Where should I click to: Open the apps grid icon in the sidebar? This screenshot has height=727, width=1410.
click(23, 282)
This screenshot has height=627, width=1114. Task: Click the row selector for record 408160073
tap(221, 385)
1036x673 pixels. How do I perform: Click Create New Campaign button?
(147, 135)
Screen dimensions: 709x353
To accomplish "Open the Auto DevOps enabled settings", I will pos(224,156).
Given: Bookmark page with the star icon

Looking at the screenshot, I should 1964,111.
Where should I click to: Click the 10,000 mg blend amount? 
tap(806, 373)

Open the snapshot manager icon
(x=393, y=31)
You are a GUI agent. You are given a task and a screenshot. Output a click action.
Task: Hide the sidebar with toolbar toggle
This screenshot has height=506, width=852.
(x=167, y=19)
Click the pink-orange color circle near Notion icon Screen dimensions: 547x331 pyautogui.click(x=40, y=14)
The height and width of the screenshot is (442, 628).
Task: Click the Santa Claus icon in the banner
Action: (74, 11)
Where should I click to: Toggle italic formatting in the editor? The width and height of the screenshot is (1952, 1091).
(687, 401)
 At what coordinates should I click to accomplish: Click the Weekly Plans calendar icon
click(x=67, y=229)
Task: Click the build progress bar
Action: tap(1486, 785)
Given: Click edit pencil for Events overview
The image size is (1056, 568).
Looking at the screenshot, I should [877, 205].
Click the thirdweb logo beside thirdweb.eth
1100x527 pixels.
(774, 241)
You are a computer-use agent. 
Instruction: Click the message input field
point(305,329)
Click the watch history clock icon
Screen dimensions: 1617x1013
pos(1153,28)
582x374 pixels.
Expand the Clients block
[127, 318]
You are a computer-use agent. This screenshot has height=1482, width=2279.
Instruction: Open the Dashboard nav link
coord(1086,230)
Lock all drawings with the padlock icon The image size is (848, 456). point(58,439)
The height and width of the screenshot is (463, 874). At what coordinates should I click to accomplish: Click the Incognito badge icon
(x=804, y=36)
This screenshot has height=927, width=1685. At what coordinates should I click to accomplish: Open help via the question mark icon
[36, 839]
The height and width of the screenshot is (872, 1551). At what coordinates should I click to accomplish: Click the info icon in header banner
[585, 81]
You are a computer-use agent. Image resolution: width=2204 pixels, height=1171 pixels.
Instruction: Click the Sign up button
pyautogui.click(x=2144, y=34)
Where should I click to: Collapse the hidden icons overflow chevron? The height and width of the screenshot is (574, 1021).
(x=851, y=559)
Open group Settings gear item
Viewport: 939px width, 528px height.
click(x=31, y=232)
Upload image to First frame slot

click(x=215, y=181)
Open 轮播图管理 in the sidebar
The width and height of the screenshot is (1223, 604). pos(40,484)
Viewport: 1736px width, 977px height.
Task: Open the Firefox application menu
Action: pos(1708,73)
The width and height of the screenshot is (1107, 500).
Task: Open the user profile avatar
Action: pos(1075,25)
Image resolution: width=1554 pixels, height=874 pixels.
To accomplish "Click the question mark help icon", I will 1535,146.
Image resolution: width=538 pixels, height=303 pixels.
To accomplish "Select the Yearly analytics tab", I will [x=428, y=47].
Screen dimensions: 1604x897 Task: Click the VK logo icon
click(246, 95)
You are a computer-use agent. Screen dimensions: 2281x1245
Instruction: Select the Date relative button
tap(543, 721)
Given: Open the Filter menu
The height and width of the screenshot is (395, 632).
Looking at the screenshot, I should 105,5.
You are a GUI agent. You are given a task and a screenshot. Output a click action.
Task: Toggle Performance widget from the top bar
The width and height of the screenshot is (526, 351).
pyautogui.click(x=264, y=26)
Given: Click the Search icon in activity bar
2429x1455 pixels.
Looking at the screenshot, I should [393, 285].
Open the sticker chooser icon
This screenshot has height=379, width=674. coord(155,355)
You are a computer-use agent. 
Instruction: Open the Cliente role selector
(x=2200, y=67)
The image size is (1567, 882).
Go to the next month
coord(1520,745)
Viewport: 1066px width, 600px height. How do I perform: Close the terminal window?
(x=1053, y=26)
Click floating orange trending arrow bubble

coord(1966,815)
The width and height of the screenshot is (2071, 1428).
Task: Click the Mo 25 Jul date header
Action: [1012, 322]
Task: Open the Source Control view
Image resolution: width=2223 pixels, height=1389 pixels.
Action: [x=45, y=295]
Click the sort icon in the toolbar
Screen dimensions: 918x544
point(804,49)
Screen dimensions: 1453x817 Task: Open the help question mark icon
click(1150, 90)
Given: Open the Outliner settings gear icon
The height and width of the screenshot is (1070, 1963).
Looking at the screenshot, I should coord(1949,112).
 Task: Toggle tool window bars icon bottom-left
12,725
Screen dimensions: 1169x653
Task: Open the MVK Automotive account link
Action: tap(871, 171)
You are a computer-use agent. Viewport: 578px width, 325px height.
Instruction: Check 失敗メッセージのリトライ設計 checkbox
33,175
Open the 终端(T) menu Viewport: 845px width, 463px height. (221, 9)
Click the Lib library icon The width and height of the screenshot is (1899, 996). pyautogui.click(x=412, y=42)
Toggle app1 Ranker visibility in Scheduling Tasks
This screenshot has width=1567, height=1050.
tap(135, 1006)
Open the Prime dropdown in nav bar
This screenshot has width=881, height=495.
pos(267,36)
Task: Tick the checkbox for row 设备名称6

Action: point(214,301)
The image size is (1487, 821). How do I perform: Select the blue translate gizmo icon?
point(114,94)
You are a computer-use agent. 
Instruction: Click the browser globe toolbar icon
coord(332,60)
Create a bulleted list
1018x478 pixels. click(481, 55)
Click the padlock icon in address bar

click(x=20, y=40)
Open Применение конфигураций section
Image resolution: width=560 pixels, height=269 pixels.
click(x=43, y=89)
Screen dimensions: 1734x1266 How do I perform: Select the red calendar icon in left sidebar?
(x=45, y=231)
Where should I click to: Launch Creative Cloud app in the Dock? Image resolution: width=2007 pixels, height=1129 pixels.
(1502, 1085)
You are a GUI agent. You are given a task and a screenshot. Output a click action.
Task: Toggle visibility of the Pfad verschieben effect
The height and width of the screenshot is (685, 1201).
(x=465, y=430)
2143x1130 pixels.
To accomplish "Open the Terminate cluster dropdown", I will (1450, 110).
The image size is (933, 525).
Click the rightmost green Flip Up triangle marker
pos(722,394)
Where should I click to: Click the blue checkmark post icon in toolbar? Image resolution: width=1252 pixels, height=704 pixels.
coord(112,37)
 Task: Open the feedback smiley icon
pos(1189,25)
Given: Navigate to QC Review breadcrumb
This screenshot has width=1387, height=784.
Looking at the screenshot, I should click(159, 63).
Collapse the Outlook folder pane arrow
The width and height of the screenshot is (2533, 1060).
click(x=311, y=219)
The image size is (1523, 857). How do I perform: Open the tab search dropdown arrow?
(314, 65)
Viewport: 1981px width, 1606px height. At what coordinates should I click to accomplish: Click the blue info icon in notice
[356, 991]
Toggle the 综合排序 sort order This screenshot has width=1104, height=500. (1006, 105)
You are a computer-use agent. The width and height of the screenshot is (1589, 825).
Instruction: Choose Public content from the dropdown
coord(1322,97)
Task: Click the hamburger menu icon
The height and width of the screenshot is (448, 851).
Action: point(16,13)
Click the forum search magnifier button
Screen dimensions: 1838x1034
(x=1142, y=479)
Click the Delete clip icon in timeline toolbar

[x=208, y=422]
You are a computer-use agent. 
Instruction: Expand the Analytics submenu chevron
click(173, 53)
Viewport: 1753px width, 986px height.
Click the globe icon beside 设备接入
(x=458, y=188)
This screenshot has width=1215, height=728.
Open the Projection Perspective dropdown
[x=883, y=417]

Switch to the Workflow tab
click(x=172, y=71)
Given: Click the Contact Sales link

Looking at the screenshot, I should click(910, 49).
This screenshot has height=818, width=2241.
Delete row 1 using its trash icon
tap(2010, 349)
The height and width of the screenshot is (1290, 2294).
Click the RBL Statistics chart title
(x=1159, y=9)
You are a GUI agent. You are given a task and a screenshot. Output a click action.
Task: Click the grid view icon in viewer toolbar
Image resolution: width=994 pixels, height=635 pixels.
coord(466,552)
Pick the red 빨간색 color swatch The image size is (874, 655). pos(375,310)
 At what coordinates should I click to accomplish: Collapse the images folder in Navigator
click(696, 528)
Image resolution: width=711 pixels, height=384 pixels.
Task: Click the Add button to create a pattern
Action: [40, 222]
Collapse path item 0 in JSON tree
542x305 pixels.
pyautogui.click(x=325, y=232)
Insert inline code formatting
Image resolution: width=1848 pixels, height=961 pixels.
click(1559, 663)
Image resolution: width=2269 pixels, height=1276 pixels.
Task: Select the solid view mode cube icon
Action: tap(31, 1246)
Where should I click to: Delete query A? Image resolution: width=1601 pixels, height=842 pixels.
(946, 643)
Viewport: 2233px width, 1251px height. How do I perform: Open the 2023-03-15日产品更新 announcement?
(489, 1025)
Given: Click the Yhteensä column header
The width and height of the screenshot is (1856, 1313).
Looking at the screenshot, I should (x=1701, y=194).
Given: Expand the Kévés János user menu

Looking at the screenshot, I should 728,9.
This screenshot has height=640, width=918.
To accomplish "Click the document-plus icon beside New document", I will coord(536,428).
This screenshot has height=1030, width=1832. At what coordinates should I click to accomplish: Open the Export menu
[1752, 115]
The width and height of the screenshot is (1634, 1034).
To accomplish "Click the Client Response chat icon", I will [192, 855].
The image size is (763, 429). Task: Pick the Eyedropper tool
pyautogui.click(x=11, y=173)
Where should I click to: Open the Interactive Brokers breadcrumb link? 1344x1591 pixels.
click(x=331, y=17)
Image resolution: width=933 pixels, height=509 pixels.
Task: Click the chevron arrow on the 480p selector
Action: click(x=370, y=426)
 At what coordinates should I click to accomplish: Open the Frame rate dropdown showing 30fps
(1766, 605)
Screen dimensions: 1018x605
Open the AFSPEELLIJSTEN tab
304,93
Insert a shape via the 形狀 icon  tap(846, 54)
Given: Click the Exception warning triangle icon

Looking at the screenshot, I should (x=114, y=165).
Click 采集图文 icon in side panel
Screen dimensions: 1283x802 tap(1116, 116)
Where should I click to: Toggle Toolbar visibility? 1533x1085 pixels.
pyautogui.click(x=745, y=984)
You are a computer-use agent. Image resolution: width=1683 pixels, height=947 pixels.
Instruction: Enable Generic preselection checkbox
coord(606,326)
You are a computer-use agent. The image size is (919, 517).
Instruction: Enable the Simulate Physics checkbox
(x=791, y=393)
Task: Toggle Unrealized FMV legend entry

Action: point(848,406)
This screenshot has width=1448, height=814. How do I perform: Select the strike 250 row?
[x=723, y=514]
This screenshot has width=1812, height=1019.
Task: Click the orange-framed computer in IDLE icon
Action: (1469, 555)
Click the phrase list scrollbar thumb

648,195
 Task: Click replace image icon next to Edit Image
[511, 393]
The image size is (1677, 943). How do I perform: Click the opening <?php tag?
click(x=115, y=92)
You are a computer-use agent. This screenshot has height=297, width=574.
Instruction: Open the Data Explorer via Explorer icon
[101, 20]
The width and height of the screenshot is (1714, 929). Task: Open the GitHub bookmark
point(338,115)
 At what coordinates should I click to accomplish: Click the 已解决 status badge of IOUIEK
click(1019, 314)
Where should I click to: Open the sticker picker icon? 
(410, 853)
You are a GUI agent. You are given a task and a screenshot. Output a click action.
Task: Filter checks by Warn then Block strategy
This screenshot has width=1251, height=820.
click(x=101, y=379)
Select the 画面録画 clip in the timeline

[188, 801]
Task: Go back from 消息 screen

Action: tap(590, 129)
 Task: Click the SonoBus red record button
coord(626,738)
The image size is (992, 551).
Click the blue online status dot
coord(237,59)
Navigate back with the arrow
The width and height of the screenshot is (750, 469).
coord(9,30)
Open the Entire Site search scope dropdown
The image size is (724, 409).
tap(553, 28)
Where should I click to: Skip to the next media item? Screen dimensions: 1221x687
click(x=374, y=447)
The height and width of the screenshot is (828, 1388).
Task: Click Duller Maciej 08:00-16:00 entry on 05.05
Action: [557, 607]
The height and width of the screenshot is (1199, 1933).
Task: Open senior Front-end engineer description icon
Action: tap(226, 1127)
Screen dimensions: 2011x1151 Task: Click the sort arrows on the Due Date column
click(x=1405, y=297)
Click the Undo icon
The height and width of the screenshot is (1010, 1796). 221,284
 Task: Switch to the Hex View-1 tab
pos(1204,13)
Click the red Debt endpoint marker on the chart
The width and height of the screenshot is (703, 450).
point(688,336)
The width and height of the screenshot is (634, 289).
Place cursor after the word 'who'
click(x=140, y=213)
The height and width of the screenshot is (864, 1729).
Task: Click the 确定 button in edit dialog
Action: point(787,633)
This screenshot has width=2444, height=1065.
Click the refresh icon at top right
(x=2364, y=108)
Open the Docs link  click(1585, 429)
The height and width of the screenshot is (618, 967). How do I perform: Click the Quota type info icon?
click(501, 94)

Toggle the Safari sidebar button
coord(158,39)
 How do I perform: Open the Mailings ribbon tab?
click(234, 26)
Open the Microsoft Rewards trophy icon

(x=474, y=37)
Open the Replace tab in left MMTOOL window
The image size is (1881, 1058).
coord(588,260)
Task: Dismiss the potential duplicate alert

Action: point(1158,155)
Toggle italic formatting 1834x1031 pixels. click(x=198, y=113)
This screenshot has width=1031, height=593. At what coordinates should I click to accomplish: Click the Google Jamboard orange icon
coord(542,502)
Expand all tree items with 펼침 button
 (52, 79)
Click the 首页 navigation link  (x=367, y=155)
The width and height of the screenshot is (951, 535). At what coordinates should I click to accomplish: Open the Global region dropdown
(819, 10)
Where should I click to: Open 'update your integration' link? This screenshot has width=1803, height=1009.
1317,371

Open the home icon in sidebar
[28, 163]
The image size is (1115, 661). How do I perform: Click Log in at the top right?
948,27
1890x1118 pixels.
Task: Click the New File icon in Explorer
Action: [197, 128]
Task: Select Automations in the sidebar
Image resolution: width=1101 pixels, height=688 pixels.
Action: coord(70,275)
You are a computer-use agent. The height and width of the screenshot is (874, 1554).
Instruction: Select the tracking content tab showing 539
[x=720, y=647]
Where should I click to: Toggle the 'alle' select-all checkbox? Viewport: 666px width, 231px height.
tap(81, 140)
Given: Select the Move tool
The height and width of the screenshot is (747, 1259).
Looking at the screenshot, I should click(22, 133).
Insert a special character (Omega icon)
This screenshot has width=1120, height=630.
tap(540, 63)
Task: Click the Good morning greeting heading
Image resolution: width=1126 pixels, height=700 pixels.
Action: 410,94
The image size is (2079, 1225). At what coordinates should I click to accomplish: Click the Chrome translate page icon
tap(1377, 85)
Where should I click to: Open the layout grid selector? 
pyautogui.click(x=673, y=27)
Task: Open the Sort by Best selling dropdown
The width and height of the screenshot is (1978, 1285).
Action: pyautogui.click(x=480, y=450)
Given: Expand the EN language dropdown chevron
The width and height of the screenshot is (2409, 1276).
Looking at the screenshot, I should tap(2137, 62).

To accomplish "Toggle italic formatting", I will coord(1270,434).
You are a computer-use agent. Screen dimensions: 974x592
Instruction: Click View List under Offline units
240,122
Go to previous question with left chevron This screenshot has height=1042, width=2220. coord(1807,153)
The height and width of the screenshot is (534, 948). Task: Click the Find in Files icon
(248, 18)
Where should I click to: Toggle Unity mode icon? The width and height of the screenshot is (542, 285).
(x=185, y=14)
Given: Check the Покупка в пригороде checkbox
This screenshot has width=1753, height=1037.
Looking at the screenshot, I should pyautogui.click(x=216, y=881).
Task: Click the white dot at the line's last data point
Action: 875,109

WHAT IS REQUIRED
From the line holding "Image resolution: width=1126" to the line holding "Task: Open the Sort by Best selling dropdown", inclusive, restate each line above exactly as written.

RESULT
Image resolution: width=1126 pixels, height=700 pixels.
Action: 410,94
The image size is (2079, 1225). At what coordinates should I click to accomplish: Click the Chrome translate page icon
tap(1377, 85)
Where should I click to: Open the layout grid selector? 
pyautogui.click(x=673, y=27)
Task: Open the Sort by Best selling dropdown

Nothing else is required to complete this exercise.